• **Stated exercise 1**: In the film summary for Land of Hunted Men, what is the film's running time?

• **Provided text**:
.....
- Theatrical release poster
- Directed by: S. Roy Luby
- Written by: William L. Nolte (story); Elizabeth Beecher (screenplay);
- Produced by: Clark L. Paylow (associate producer); George W. Weeks (producer);
- Starring: See below
- Cinematography: James S. Brown Jr.
- Edited by: S. Roy Luby
- Distributed by: Monogram Pictures
- Release date: March 26, 1943;
- Running time: 58 minutes
- Country: United States
- Language: English

= Land of Hunted Men =

1943 American western film

Land of Hunted Men is a 1943 American Western film directed by S. Roy Luby. The film is the twenty-first in Monogram Pictures' "Range Busters" series and it stars Ray "Crash" Corrigan as Crash, Dennis Moore as Denny and Max Terhune as Alibi, with Phyllis Adair, Charles King and John Merton.

In the final four "Range Busters" movies, "Crash" Corrigan returned to the series, and starred alongside Dennis Moore and Max Terhune, replacing John "Dusty" King and "Davy" Sharpe.
.....
• **Stated exercise 2**: In the rows below, copy out verbatim everything from the line containing "Where should I click to: Select the Acme" to the line containing "point(45,23)", including both of those lines.
.....
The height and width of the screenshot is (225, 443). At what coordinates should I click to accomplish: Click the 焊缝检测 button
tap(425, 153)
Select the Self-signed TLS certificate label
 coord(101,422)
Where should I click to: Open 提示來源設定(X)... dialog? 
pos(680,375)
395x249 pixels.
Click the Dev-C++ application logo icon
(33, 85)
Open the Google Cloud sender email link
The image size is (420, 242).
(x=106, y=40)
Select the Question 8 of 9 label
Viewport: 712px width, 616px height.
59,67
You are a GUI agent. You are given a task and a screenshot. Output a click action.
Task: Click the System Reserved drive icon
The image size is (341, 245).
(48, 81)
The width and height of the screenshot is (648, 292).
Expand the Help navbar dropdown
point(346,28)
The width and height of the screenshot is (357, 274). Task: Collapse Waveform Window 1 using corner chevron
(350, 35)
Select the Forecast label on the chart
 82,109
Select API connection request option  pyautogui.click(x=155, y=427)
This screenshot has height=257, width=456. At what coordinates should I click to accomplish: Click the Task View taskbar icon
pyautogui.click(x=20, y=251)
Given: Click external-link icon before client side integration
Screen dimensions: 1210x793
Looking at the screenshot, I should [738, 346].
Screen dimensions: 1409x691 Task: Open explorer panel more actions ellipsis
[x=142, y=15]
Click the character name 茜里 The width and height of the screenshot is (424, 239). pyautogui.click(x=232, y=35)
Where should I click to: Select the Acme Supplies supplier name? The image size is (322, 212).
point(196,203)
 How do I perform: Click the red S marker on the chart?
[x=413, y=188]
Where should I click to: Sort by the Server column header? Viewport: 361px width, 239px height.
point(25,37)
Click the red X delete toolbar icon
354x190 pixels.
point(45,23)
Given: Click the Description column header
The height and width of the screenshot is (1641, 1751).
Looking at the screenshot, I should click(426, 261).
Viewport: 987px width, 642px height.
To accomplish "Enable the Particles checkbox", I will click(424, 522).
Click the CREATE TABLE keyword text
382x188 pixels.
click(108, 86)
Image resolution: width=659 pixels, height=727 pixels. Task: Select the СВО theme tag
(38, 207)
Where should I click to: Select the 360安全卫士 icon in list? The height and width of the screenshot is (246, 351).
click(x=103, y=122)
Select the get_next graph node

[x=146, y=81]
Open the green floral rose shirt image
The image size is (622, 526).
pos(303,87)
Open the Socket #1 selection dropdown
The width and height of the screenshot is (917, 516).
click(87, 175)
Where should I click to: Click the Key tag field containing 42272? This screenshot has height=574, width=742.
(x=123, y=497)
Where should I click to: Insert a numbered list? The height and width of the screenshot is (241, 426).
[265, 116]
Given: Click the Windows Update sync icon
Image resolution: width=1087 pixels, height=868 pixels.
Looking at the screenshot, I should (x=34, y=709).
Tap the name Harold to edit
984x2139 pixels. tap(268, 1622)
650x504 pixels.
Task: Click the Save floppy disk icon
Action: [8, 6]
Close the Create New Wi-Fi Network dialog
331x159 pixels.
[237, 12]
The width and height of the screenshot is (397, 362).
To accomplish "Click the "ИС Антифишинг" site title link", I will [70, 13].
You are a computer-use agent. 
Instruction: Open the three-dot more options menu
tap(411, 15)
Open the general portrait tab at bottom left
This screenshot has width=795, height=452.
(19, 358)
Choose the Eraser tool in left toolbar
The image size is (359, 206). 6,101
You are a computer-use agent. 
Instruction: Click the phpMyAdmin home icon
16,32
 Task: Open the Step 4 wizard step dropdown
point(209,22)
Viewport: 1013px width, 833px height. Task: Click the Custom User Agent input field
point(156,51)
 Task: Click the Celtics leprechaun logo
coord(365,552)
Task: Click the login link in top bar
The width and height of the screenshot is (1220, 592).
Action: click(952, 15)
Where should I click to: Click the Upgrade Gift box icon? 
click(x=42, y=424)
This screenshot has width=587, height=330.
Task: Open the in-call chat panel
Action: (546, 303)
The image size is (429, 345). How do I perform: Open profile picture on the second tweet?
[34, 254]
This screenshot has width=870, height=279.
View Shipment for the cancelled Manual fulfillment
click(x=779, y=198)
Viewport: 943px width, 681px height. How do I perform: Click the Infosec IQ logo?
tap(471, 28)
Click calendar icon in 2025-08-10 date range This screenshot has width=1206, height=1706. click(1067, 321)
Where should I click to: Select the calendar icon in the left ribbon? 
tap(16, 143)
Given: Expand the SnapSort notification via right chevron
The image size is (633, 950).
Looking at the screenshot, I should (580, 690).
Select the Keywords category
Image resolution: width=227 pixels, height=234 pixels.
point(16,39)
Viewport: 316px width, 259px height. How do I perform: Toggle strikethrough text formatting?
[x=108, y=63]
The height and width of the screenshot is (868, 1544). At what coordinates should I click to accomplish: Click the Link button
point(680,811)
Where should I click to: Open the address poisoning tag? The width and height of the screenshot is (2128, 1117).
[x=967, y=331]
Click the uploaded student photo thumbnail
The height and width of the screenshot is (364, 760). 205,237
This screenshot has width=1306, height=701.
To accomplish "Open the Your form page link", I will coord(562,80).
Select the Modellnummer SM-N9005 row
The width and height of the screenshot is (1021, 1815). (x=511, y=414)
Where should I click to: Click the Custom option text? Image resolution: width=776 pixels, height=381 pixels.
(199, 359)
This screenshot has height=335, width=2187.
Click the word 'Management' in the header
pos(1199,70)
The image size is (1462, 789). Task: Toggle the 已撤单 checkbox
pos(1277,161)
.....
• **Reply 1**: 58 minutes

• **Reply 2**:
Where should I click to: Select the Acme Supplies supplier name? The image size is (322, 212).
point(196,203)
 How do I perform: Click the red S marker on the chart?
[x=413, y=188]
Where should I click to: Sort by the Server column header? Viewport: 361px width, 239px height.
point(25,37)
Click the red X delete toolbar icon
354x190 pixels.
point(45,23)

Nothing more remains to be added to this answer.